§ **TASK GOAL**
Check each line of the listing below for the string "link", then copy every line that has it.

-=-=-

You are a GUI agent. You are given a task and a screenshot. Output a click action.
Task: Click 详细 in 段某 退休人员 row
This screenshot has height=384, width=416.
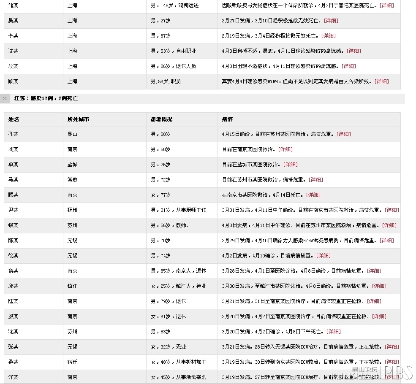(x=348, y=66)
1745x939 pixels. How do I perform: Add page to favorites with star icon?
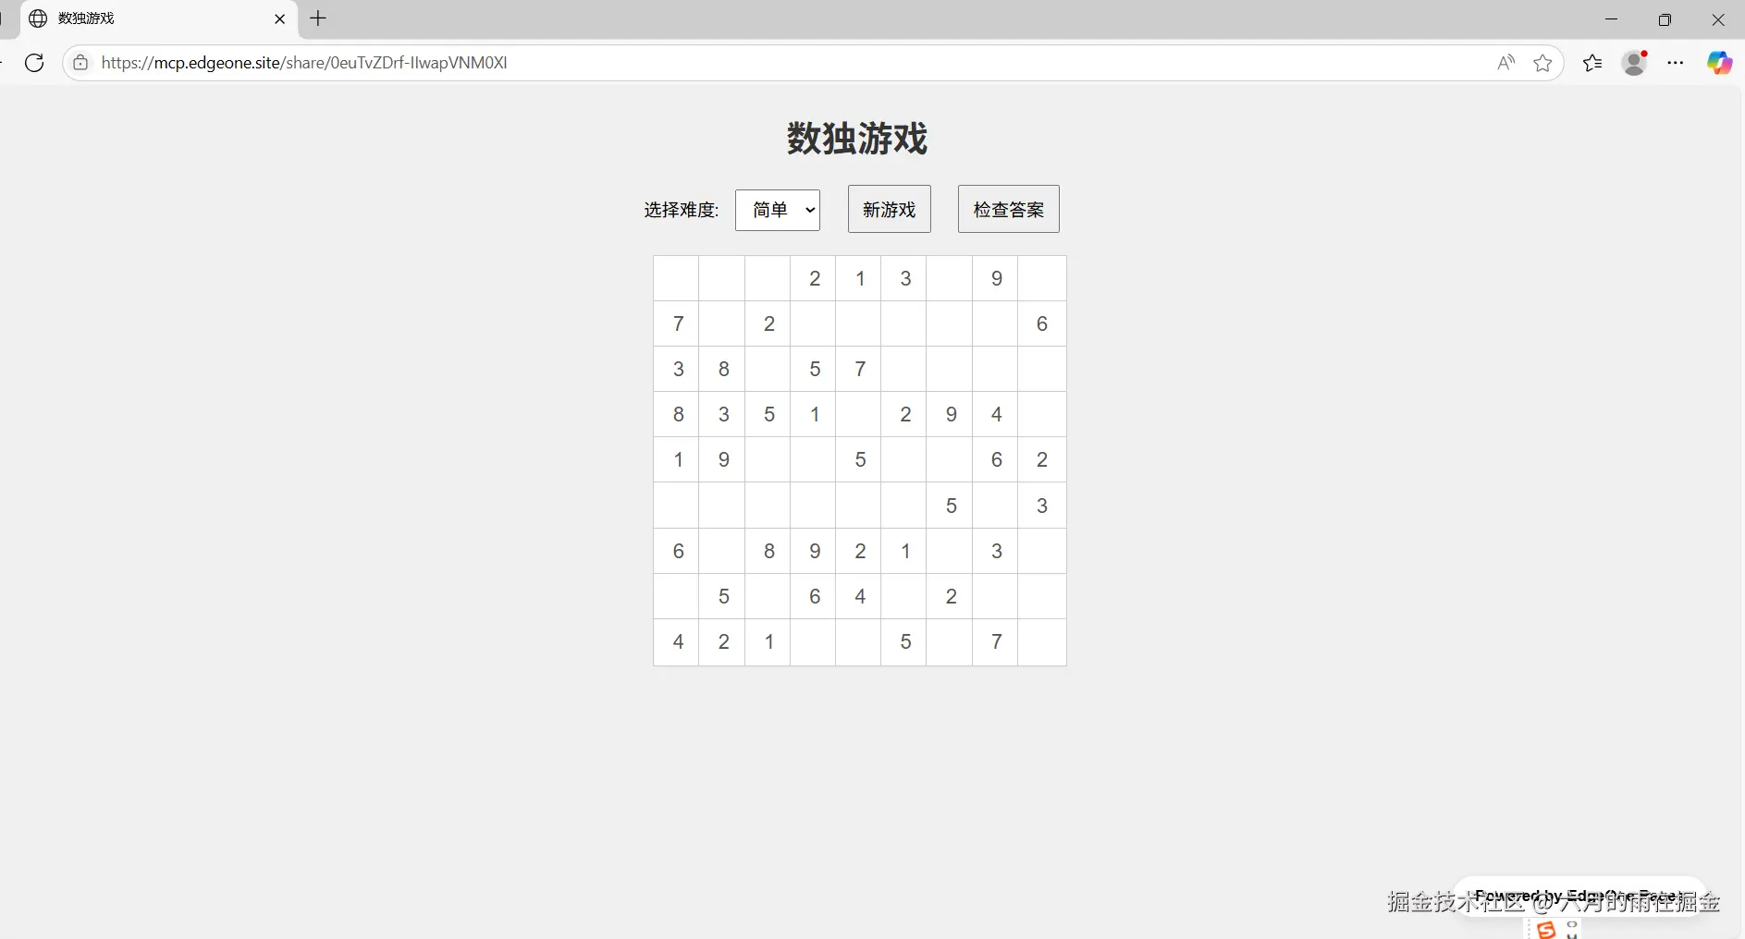[1542, 63]
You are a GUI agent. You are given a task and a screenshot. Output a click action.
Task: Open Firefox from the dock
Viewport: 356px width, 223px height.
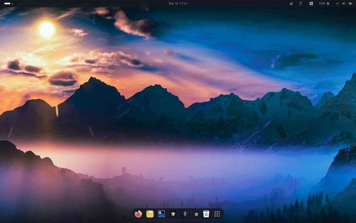coord(138,214)
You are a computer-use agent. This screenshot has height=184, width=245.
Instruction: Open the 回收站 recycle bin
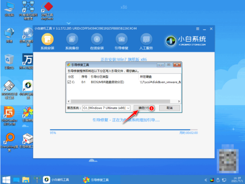pyautogui.click(x=9, y=60)
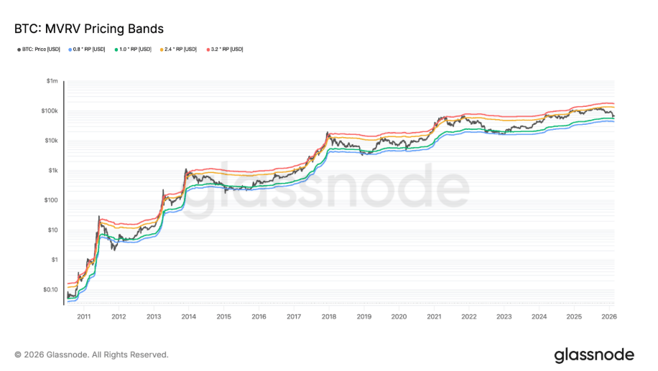Screen dimensions: 658x371
Task: Click the 2011 label on the time axis
Action: (83, 315)
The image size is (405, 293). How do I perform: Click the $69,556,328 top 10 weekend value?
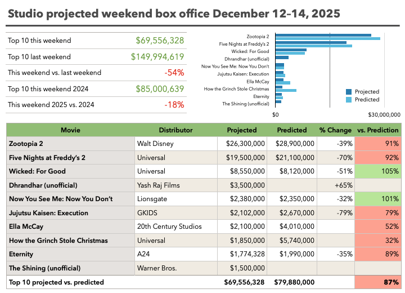pyautogui.click(x=160, y=41)
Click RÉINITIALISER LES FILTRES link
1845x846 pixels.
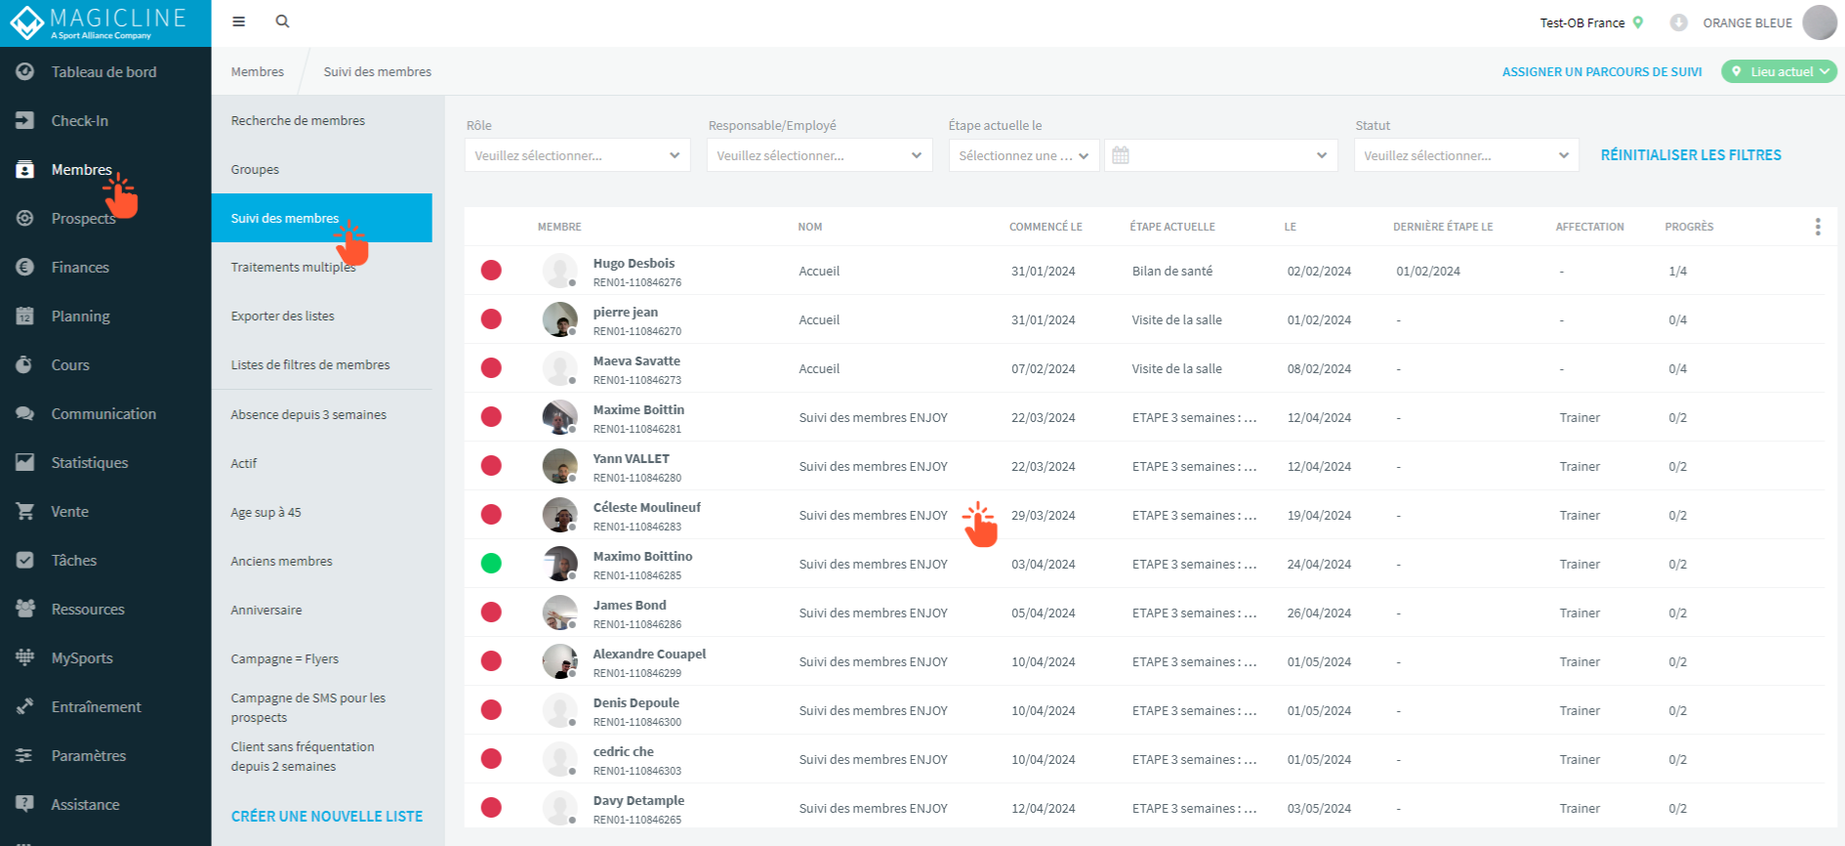coord(1691,155)
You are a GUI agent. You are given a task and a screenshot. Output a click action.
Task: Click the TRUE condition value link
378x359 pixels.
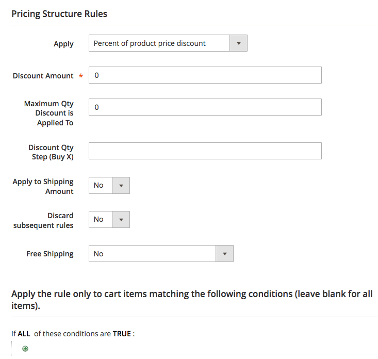click(122, 334)
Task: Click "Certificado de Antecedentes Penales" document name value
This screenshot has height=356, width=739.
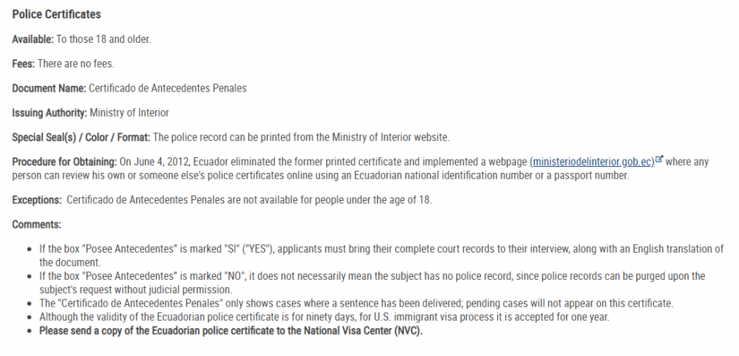Action: click(168, 89)
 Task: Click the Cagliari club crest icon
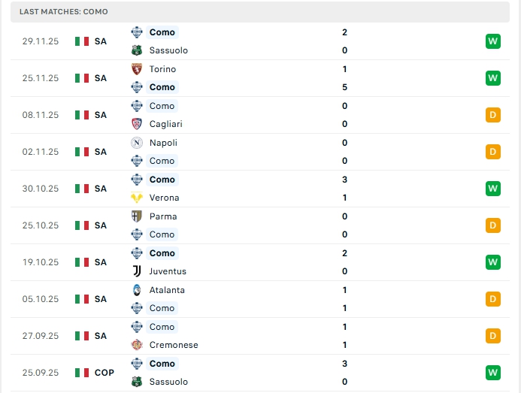(136, 124)
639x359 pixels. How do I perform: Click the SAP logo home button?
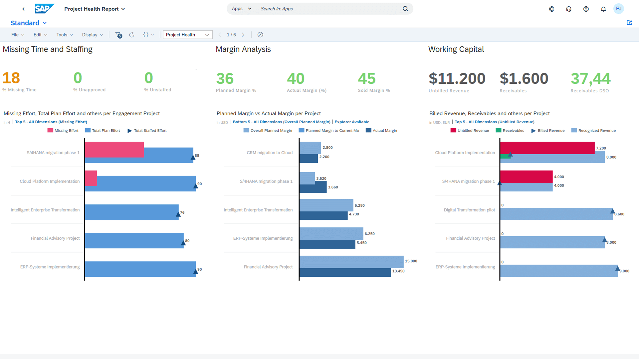44,9
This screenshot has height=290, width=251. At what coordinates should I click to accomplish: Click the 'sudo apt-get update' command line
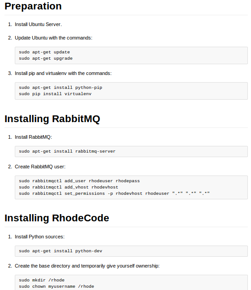(x=44, y=52)
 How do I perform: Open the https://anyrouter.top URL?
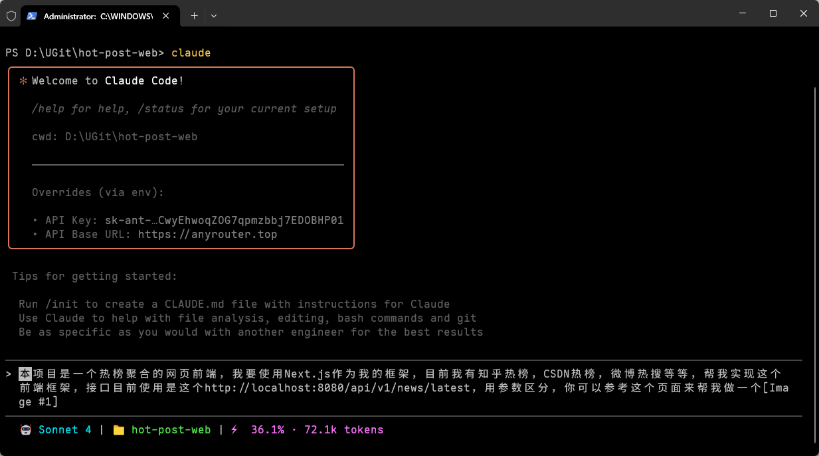pyautogui.click(x=207, y=235)
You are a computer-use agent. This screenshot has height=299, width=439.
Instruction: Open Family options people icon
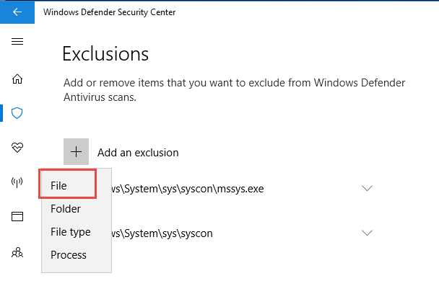(x=17, y=252)
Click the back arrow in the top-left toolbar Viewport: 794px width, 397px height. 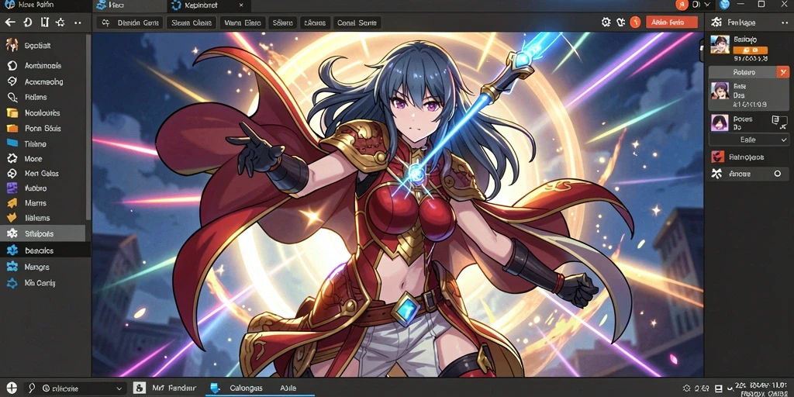[x=10, y=22]
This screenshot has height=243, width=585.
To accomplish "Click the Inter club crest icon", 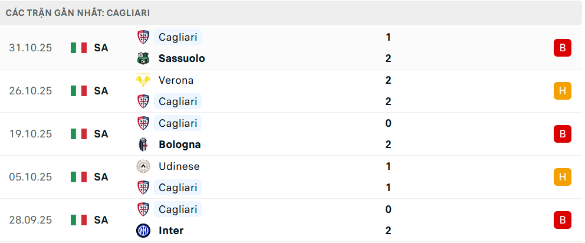I will pos(143,231).
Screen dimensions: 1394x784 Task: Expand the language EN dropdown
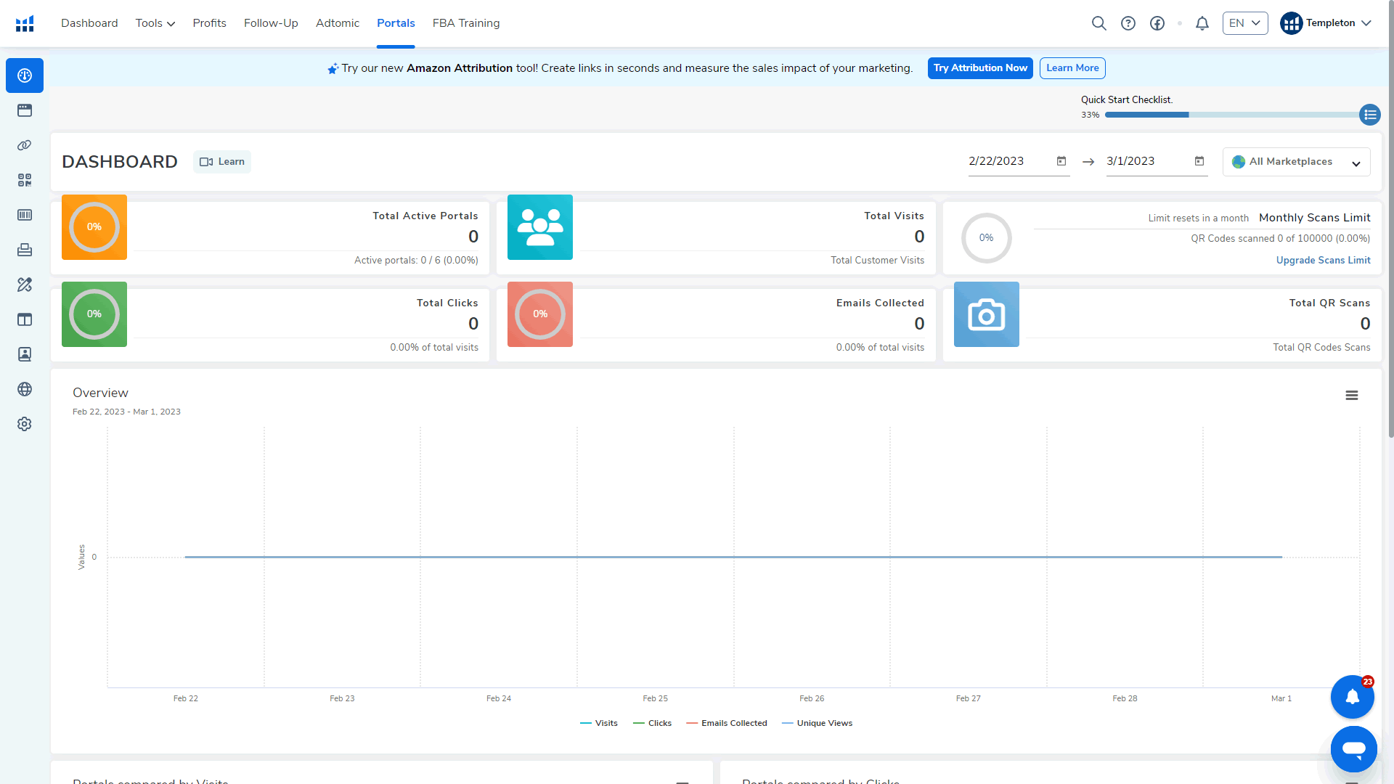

-=-=-

§ **SOLUTION TO THIS PROBLEM**
Click RÉINITIALISER LES FILTRES link
Task: Click the TRUE condition value link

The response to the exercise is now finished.